Wednesday 21 November 2018

Adam Thorpe – Pieces of Light

Just six of us met to discuss this book, with additional input from two ‘roving’ members and one ‘abstainer’. It was a mixed response which made for an interesting discussion. Those of us who have read and loved Adam Thorpe before (including Ulverton) all enjoyed this book, as did some of us who were new to his work.

In summary the results for this book are:
4 liked it
3 didn’t start it
1 didn’t like it
1 was not sure

This is a long book and it is quite a hard read and that itself put three of our group off reading it at all. Another felt she would not finish it. One member, though, read it twice: once to get the gist of it and a second time with the benefit of that she felt a better understanding for the story and the characters. Knowing the ending doesn’t spoil the experience and it helps to give clarity to the story.

It is easy to get lost and confused but, even the dissenters came round to thinking that this book is a very rich read, that offers a lot to the reader who perseveres!

The story starts and finishes in Africa, with the authors fictional town of Ulverton (England) in the middle and focuses on the life of a boy whose wonderful childhood did not continue into a wonderful adulthood.

We all agreed this book would make a great film.

Would we recommend it? We felt that even if you don’t want to/can’t read it all then the first half of the book is really worth a try. So if that can be considered a recommendation then: YES!

Our next book is The Universe versus Alex Woods by Gavin Extence. We will meet next year, on January 17th 2019 at 8pm in The Hundred. Please come along and join our New Year conversation.

Wednesday 14 November 2018

Reading Choices for November/December 2018

So our last read for 2018 will be selected from the following:

Bridge of Clay by Markus Zusak

Here is a story told inside out and back to front Five Dunbar brothers are living - fighting, loving, and grieving - in the perfect chaos of a house without grown-ups.

Today, the father who left them has just walked right back in. He has a surprising request: Who will build a bridge with him? It is Clay, a boy tormented by a long-buried secret, who accepts. But why is Clay so broken?

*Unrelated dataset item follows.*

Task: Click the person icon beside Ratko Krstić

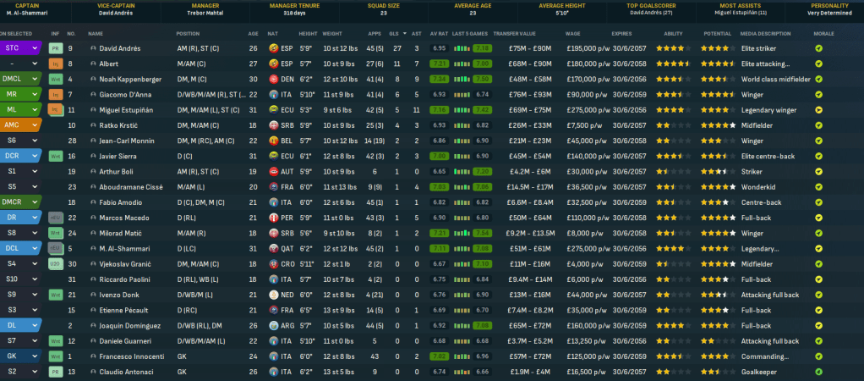Action: pos(93,125)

And why must he fulfil this extraordinary challenge?

Bridge of Clay is about a boy caught in a current, a boy intent on destroying everything he has in order to become everything he needs to be. Ahead of him lies the bridge, the vision that will save both his family and himself. It will be a miracle and nothing less. At once an existential riddle and a search for redemption, this tale of five brothers coming of age in a house with no rules brims with energy, joy and pathos.

Written in Markus Zusak's distinctive style, it is a tour de force from a master storyteller of the heart.

The Universe Versus Alex Woods by Gavin Extence

Alex Woods knows that he hasn't had the most conventional start in life.

He knows that growing up with a clairvoyant single mother won't endear him to the local bullies.

He also knows that even the most improbable events can happen - he's got the scars to prove it.

What he doesn't know yet is that when he meets ill-tempered, reclusive widower Mr Peterson, he'll make an unlikely friend. Someone who tells him that you only get one shot at life. That you have to make the best possible choices.

So when, aged seventeen, Alex is stopped at Dover customs with 113 grams of marijuana, an urn full of ashes on the passenger seat, and an entire nation in uproar, he's fairly sure he's done the right thing.

A tale of an unexpected friendship, an unlikely hero and an improbable journey, Alex's story treads the fine line between light and dark, laughter and tears. And it might just strike you as one of the funniest, most heartbreaking novels you've ever read.

The Hunchback of Notre-Dame by Victor Hugo

More commonly known as The Hunchback of Notre-Dame, Victor Hugo's Romantic novel of dark passions and unrequited love, Notre-Dame de Paris, is translated with an introduction by John Sturrock in Penguin Classics.

In the vaulted Gothic towers of Notre-Dame Cathedral lives Quasimodo, the hunchbacked bellringer. Mocked and shunned for his appearance, he is pitied only by Esmerelda, a beautiful gypsy dancer to whom he becomes completely devoted. Esmerelda, however, has also attracted the attention of the sinister archdeacon Claude Frollo, and when she rejects his lecherous approaches, Frollo hatches a plot to destroy her, that only Quasimodo can prevent. Victor Hugo's sensational, evocative novel brings life to the medieval Paris he loved, and mourns its passing in one of the greatest historical romances of the nineteenth century.

John Sturrock's clear, contemporary translation is accompanied by an introduction discussing it as a passionate novel of ideas, written in defence of Gothic architecture and of a burgeoning democracy, and demonstrating that an ugly exterior can conceal moral beauty. This revised edition also includes further reading and a chronology of Hugo's life.

We will choose our next book at our meeting at 8pm on Thursday 15th November 2018, at The Hundred when we will discuss our current read: Pieces of Light by Adam Thorpe.